Instructions to follow |
Convert the entries between the lines containing "Task: Click the 70.1 KB file size text" and "should pyautogui.click(x=130, y=515).", inclusive, into a JSON list of strings with one string per line, leaving out blank lines.

──────────────────────────────

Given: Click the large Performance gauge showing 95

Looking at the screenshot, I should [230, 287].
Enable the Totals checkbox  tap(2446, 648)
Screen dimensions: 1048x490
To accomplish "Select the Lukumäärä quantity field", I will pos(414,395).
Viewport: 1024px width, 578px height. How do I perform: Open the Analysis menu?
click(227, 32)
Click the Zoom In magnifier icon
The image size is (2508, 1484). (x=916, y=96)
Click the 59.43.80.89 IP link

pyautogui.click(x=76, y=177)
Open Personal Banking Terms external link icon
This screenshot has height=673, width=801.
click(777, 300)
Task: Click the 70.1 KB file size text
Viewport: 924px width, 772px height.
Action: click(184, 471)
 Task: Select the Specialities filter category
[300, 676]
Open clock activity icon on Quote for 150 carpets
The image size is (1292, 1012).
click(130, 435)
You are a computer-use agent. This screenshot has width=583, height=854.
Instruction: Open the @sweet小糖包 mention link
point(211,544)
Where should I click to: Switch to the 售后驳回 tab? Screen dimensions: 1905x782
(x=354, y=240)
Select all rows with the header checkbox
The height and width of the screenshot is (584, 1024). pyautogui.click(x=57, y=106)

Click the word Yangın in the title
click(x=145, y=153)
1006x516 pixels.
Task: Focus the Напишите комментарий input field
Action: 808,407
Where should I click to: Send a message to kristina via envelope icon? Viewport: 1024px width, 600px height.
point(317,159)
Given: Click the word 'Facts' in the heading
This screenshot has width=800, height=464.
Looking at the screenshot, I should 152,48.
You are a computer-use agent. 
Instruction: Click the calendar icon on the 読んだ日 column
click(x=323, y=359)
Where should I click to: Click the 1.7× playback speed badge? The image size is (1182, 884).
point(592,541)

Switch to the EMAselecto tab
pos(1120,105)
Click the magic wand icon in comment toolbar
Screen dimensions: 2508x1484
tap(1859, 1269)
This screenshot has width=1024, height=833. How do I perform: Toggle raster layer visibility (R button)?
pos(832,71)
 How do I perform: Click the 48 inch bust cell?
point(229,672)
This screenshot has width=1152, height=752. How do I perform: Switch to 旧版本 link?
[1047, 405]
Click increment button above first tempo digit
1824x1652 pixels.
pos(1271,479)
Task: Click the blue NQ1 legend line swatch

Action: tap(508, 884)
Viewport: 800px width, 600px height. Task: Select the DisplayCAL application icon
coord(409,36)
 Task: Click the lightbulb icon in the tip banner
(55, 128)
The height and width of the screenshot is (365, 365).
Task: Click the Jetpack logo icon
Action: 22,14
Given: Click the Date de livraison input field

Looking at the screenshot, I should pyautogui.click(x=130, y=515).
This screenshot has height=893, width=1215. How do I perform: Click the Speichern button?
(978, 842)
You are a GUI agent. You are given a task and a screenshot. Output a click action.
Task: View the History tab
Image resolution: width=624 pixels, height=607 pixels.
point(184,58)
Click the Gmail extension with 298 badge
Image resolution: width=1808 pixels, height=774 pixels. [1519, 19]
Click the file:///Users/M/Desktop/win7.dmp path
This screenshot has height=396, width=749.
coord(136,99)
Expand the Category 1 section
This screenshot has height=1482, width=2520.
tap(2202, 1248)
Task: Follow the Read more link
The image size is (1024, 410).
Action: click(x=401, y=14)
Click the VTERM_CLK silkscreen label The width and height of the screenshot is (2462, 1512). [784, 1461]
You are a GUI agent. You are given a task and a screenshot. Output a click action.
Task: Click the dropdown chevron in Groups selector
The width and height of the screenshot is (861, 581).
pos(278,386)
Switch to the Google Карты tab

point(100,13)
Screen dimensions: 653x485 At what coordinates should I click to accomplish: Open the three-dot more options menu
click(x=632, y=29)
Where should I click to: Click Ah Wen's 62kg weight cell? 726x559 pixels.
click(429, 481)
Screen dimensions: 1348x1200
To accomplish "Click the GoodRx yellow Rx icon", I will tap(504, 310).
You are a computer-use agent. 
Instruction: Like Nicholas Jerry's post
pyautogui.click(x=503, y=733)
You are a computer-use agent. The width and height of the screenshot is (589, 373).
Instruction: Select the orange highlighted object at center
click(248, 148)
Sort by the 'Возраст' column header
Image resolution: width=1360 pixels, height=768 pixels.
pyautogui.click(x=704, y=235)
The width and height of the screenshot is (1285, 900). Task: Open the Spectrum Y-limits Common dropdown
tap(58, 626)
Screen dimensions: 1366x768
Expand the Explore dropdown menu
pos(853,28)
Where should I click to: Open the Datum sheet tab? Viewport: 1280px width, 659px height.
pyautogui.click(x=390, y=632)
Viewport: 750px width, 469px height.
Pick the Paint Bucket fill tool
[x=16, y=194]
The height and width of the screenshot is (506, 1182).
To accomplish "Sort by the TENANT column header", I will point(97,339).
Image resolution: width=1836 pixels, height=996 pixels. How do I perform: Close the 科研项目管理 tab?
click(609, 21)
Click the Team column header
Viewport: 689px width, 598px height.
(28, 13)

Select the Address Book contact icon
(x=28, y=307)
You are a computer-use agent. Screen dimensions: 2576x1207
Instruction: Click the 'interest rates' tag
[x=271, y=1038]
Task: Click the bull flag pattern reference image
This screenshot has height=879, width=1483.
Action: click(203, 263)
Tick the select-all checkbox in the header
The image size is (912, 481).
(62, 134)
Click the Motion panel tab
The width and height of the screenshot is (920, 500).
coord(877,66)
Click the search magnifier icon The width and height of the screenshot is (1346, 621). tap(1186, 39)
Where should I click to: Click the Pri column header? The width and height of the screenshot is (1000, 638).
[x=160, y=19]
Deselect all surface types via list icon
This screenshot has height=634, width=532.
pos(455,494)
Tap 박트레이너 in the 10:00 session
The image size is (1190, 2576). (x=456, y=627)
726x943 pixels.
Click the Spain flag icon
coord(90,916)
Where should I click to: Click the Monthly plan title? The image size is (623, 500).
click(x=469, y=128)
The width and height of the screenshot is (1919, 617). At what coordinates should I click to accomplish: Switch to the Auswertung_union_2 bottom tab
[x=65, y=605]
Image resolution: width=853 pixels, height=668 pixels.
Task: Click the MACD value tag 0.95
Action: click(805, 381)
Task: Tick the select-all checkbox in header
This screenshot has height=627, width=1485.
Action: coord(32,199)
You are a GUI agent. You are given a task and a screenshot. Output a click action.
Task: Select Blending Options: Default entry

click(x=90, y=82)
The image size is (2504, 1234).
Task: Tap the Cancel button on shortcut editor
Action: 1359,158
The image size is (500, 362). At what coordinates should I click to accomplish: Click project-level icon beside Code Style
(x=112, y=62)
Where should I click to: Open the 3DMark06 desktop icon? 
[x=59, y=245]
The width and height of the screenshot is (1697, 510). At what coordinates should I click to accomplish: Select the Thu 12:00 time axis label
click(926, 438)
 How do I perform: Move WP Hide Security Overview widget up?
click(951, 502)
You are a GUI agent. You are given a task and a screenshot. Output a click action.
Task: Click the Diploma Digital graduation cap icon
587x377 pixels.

──────────────────────────────

Solution for this exercise |
[
  "Task: Click the 70.1 KB file size text",
  "Viewport: 924px width, 772px height.",
  "Action: click(184, 471)",
  " Task: Select the Specialities filter category",
  "[300, 676]",
  "Open clock activity icon on Quote for 150 carpets",
  "The image size is (1292, 1012).",
  "click(130, 435)",
  "You are a computer-use agent. This screenshot has width=583, height=854.",
  "Instruction: Open the @sweet小糖包 mention link",
  "point(211,544)",
  "Where should I click to: Switch to the 售后驳回 tab? Screen dimensions: 1905x782",
  "(x=354, y=240)",
  "Select all rows with the header checkbox",
  "The height and width of the screenshot is (584, 1024). pyautogui.click(x=57, y=106)",
  "Click the word Yangın in the title",
  "click(x=145, y=153)",
  "1006x516 pixels.",
  "Task: Focus the Напишите комментарий input field",
  "Action: 808,407",
  "Where should I click to: Send a message to kristina via envelope icon? Viewport: 1024px width, 600px height.",
  "point(317,159)",
  "Given: Click the word 'Facts' in the heading",
  "This screenshot has width=800, height=464.",
  "Looking at the screenshot, I should 152,48.",
  "You are a computer-use agent. ",
  "Instruction: Click the calendar icon on the 読んだ日 column",
  "click(x=323, y=359)",
  "Where should I click to: Click the 1.7× playback speed badge? The image size is (1182, 884).",
  "point(592,541)",
  "Switch to the EMAselecto tab",
  "pos(1120,105)",
  "Click the magic wand icon in comment toolbar",
  "Screen dimensions: 2508x1484",
  "tap(1859, 1269)",
  "This screenshot has width=1024, height=833. How do I perform: Toggle raster layer visibility (R button)?",
  "pos(832,71)",
  " How do I perform: Click the 48 inch bust cell?",
  "point(229,672)",
  "This screenshot has width=1152, height=752. How do I perform: Switch to 旧版本 link?",
  "[1047, 405]",
  "Click increment button above first tempo digit",
  "1824x1652 pixels.",
  "pos(1271,479)",
  "Task: Click the blue NQ1 legend line swatch",
  "Action: tap(508, 884)",
  "Viewport: 800px width, 600px height. Task: Select the DisplayCAL application icon",
  "coord(409,36)",
  " Task: Click the lightbulb icon in the tip banner",
  "(55, 128)",
  "The height and width of the screenshot is (365, 365).",
  "Task: Click the Jetpack logo icon",
  "Action: 22,14",
  "Given: Click the Date de livraison input field",
  "Looking at the screenshot, I should pyautogui.click(x=130, y=515)."
]